| Provided records |
▬▬▬▬▬▬

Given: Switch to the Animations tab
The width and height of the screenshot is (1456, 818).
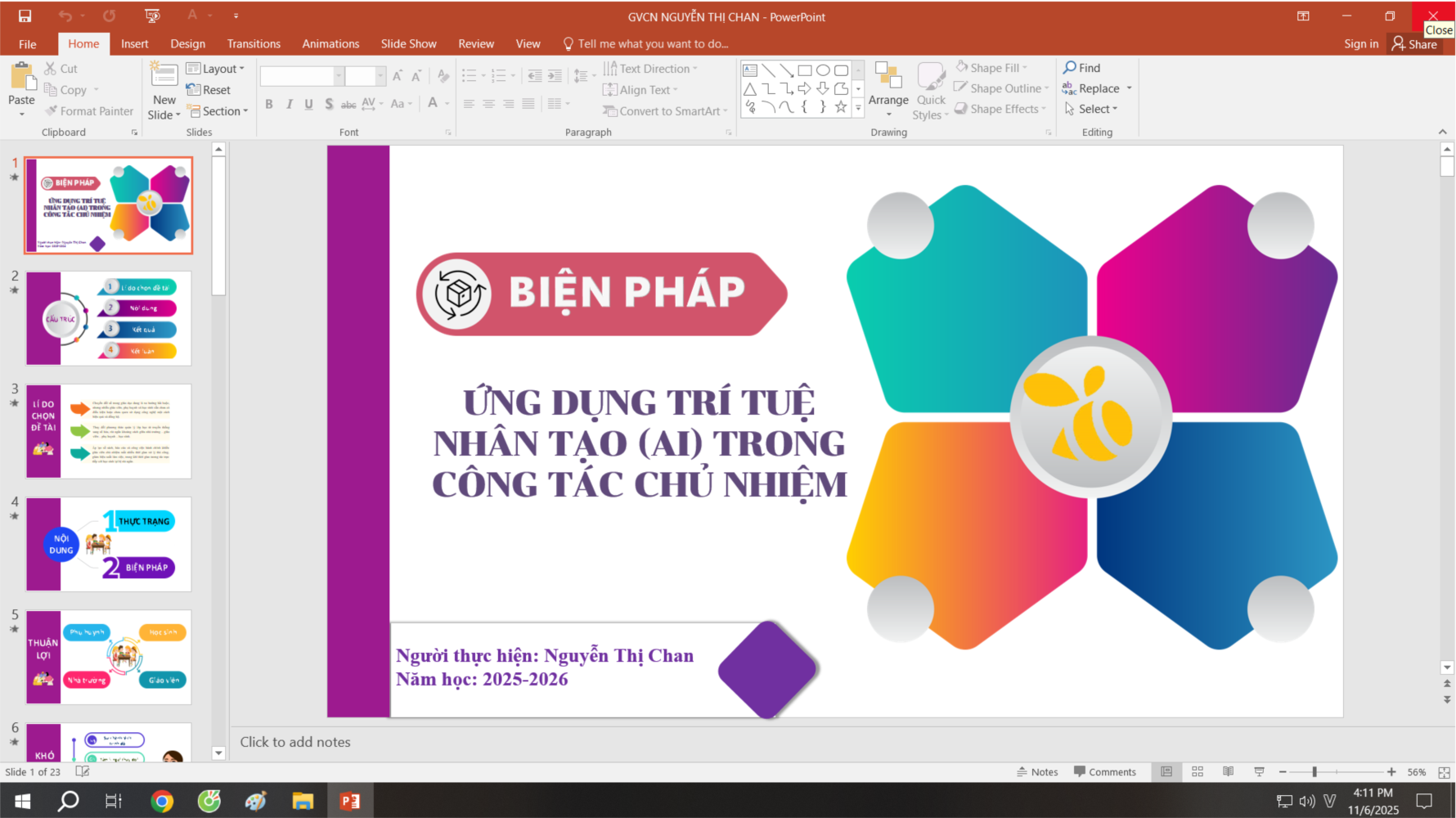Looking at the screenshot, I should click(x=330, y=44).
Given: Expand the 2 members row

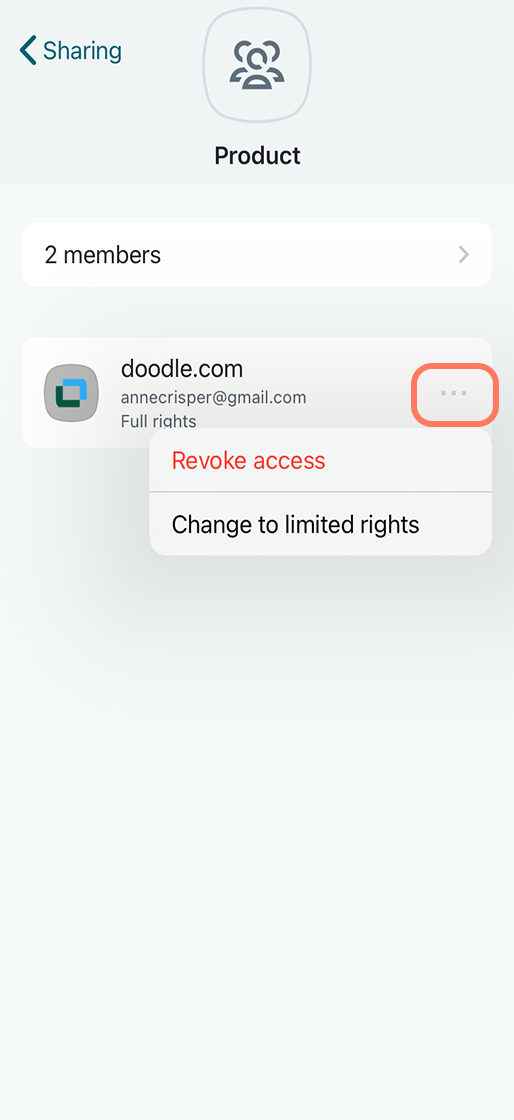Looking at the screenshot, I should point(257,254).
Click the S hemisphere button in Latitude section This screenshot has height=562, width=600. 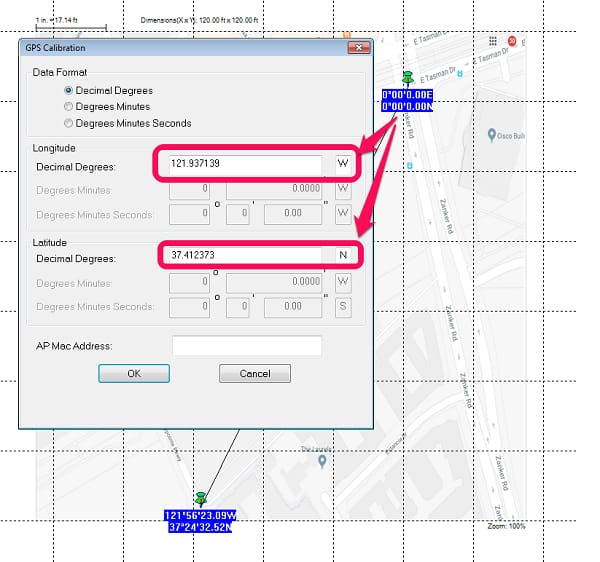tap(343, 306)
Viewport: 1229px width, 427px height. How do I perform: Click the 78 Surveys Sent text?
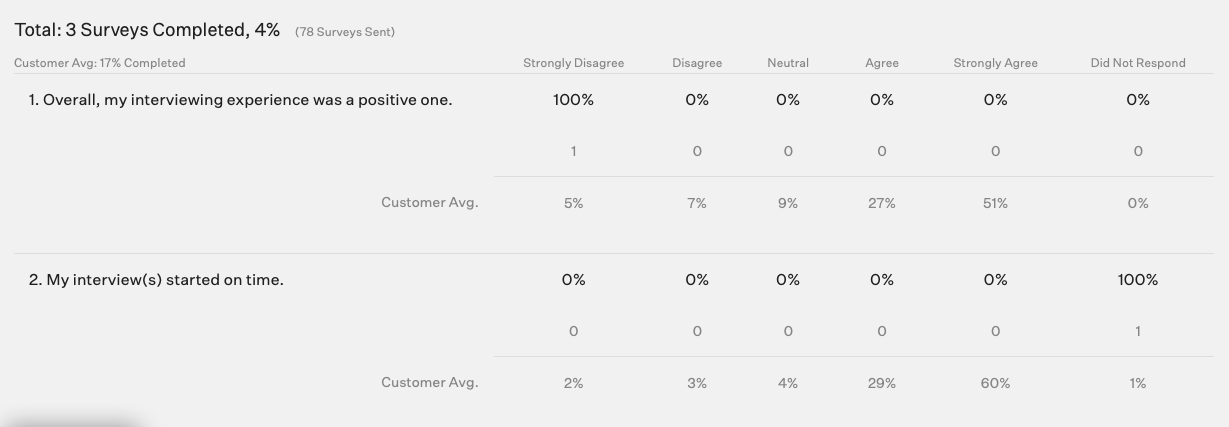click(x=345, y=32)
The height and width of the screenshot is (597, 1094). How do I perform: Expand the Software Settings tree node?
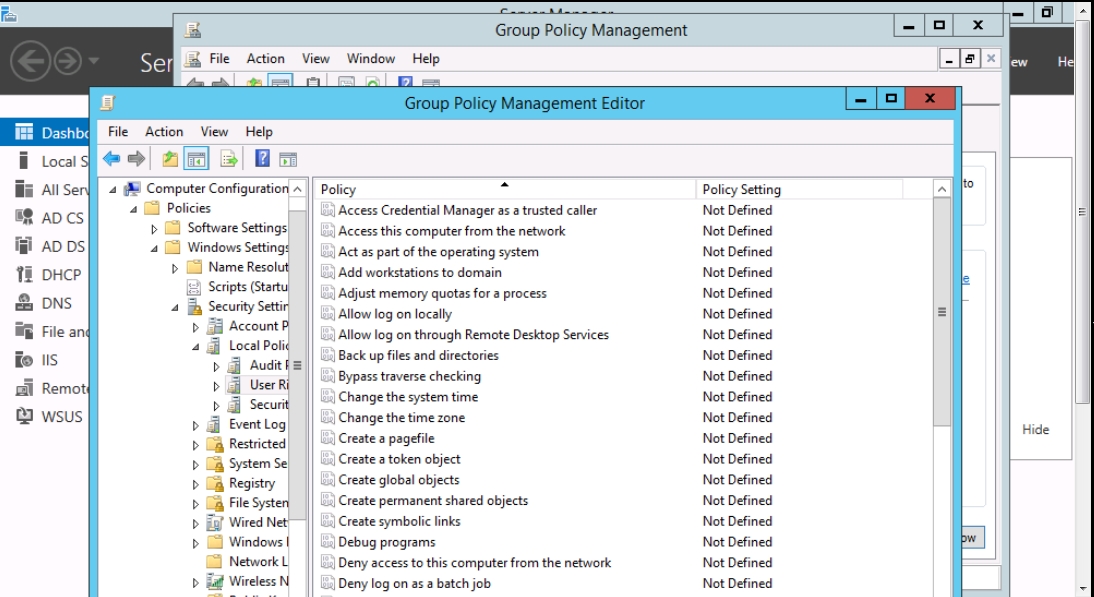(154, 229)
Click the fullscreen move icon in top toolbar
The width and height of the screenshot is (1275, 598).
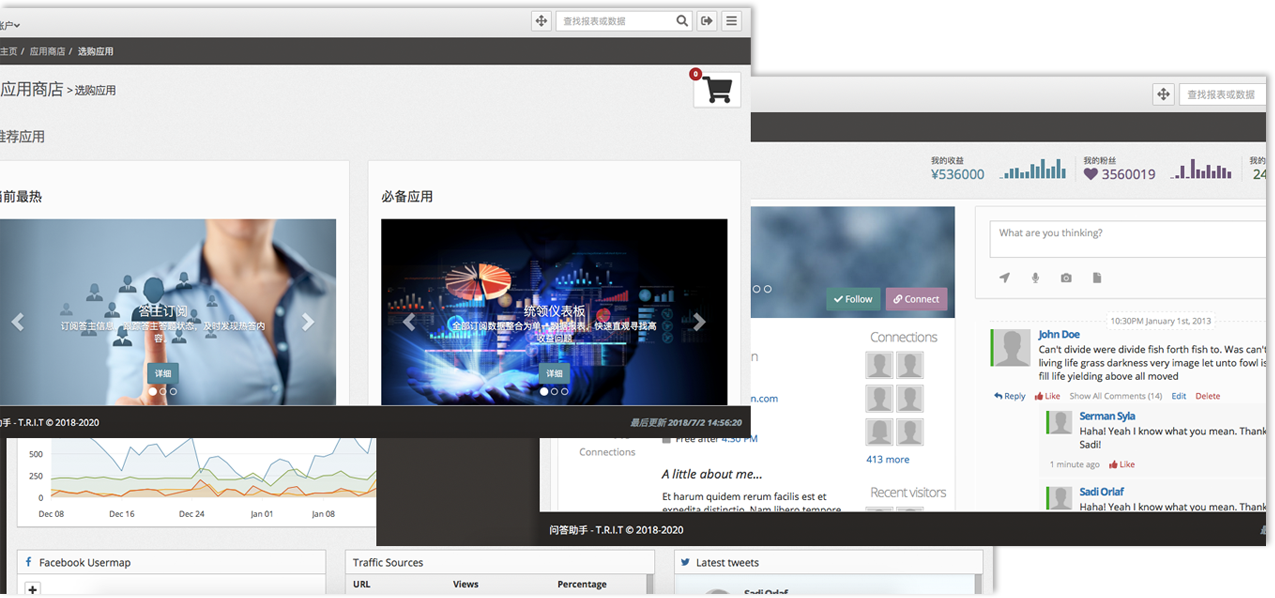[x=541, y=21]
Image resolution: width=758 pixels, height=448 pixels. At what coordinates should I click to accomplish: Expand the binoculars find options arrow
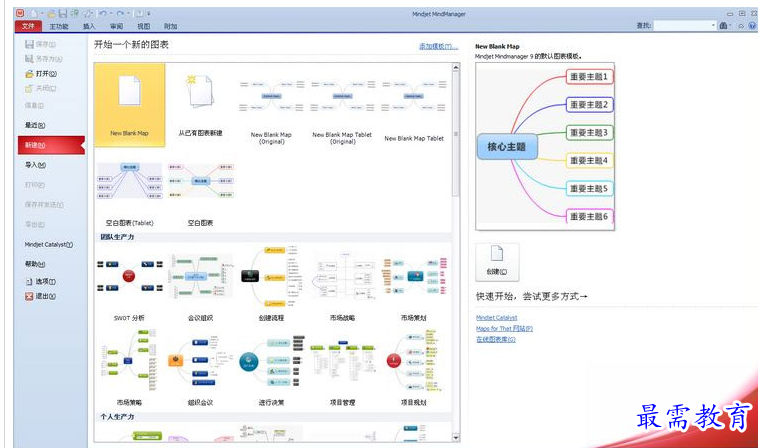pos(730,26)
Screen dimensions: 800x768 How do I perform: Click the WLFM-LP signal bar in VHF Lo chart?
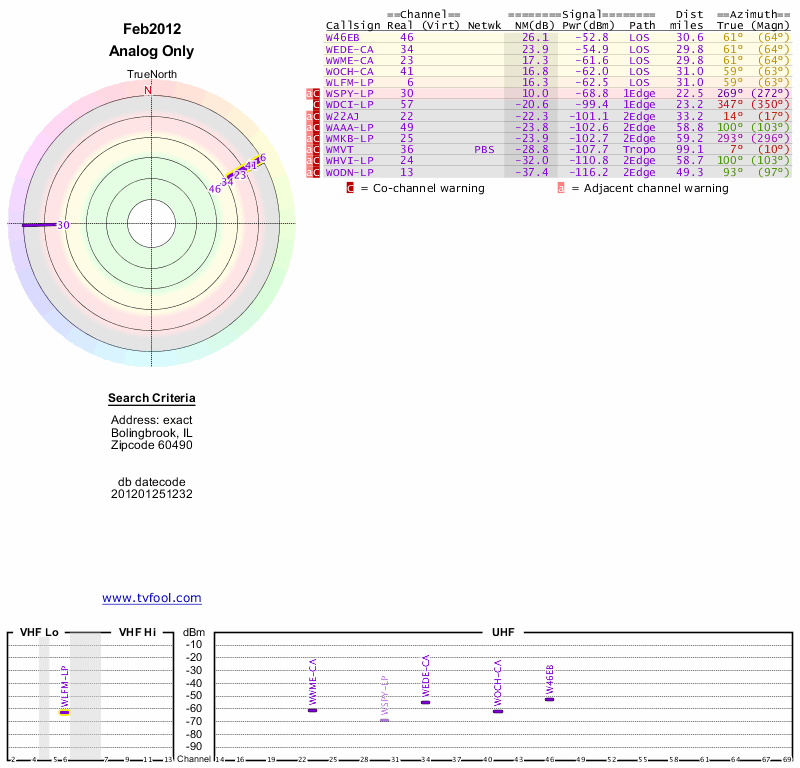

▬▬▬▬▬▬

Lines starting at the one with "Viewport: 1229px width, 427px" and ending at the last line of the entries above must be restated word for word, with pictures omitted.

Viewport: 1229px width, 427px height. How do I perform: Click the 78 Surveys Sent text?
click(x=345, y=32)
The height and width of the screenshot is (597, 1094). How do I perform: Expand the Software Settings tree node?
(154, 229)
Click the fullscreen move icon in top toolbar
The width and height of the screenshot is (1275, 598).
[x=541, y=21]
Image resolution: width=758 pixels, height=448 pixels. At what coordinates should I click to accomplish: Expand the binoculars find options arrow
pos(730,26)
Screen dimensions: 800x768 How do I perform: Click the WLFM-LP signal bar in VHF Lo chart?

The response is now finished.